This document show some ways to apply XND on a data analysis workflow.
Basically, a data analysis workflow has 5 main task groups:
This document focus on the last 3 task groups: data cleaning, processing and visualization.
Some examples will be discussed using xnd with gumath integrated with other libraries
First we need to import some libraries
import sys
from importnb import Notebook
from IPython.display import display
import random
from xnd import xnd
xnd_gumath = Notebook.load('utils/math_utils.ipynb', main=True).xnd_gumath
The data processing tasks aim to work on raw/cleaning data and get information from that. Digital Signal Processing, Machine Learning, Math, Statistics, Scientific Computing, etc are some possible approaches that someone want to work with data. This document shows some operations with: Math
XND math operations could be done using gumath. The follow examples use a class that combine xnd and gumath libraries (@ xnd_gumath). libgumath is an C library that supports a general dispatch mechanism for xnd containers as well as a composable, generalized function concept.
Binary operations:
# using arrays from a dictionary
v = xnd_gumath({'x': [1, 2, 3], 'y': [4, 5, 6]})
# add
v['x'] + v['y']
xnd([5, 7, 9], type='3 * int64')
# assign from dictionary
x = v['x']
y = v['y']
# subtract
x - y
xnd([-3, -3, -3], type='3 * int64')
# multiplication
x * y
xnd([4, 10, 18], type='3 * int64')
# division
xnd_gumath(10, type='int32') / 2
xnd(5, type='int32')
# or
20 / xnd_gumath(10, type='int32')
xnd(2, type='int32')
x = xnd_gumath(1.0)
x.sin(), x.cos()
(xnd(0.8414709848078965, type='float64'), xnd(0.5403023058681398, type='float64'))

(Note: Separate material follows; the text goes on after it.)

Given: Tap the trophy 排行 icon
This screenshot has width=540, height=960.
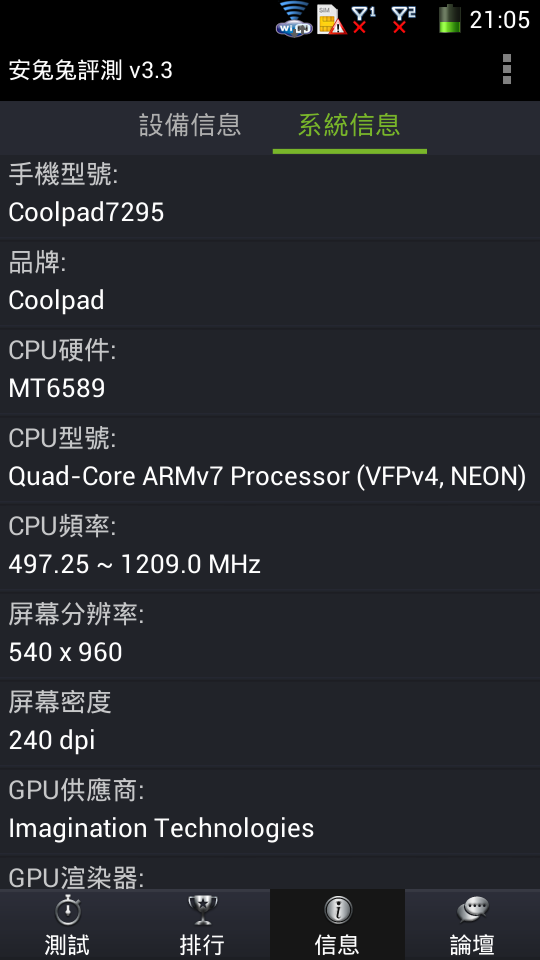Looking at the screenshot, I should pos(202,911).
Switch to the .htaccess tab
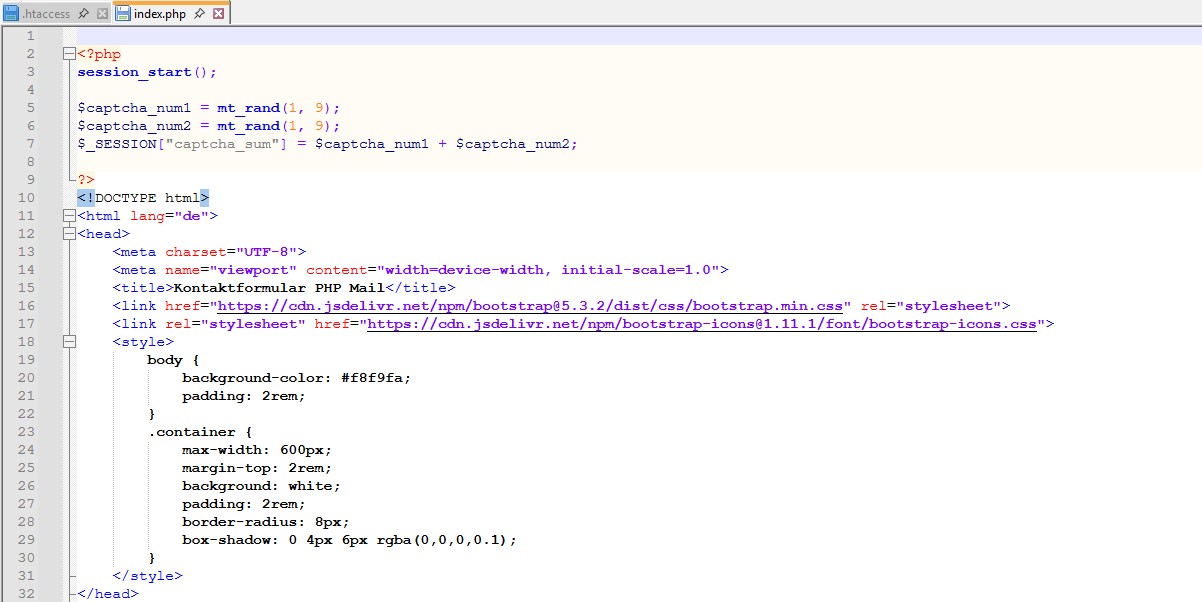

SciPy (pronounced “Sigh Pie”) is a Python-based ecosystem of open-source software for mathematics, science, and engineering (www.scipy.org).
This section shows examples using some methods from SciPy library.
import scipy
x = xnd([random.uniform(0, 100) for x in range(100)])
y = xnd([random.uniform(0, 100) for x in range(100)])
x.type, y.type
(ndt("100 * float64"), ndt("100 * float64"))
scipy.dot(x, y)
230931.5421682946
Statstics functions
SciPy could be used to process some statistical functions on xnd arrays:
print('Mean of x =', scipy.mean(x))
Mean of x = 51.10352114212457
print('Median of y =', scipy.median(y))
Median of y = 42.117034694883316
print('Standard Deviation of x =', scipy.std(x))
Standard Deviation of x = 27.69640514378039
print('Variance of y =', scipy.var(y))
Variance of y = 869.348316652364
Signal Processing functions
import matplotlib as mpl
import matplotlib.pyplot as plt
from scipy.signal import savgol_filter
n_samples = 700
raw_data = xnd_gumath([v/100.0 for v in range(n_samples)]).sin()
raw_data += xnd_gumath([random.uniform(0, 1) for x in range(n_samples)])
plt.plot(raw_data)
plt.show()
filtered_data = savgol_filter(raw_data, window_length=n_samples//3, polyorder=2)
plt.plot(filtered_data)
plt.show()
/mnt/sda1/storage/miniconda/envs/xnd-notebooks/lib/python3.6/site-packages/scipy/signal/_arraytools.py:45: FutureWarning: Using a non-tuple sequence for multidimensional indexing is deprecated; use `arr[tuple(seq)]` instead of `arr[seq]`. In the future this will be interpreted as an array index, `arr[np.array(seq)]`, which will result either in an error or a different result. b = a[a_slice]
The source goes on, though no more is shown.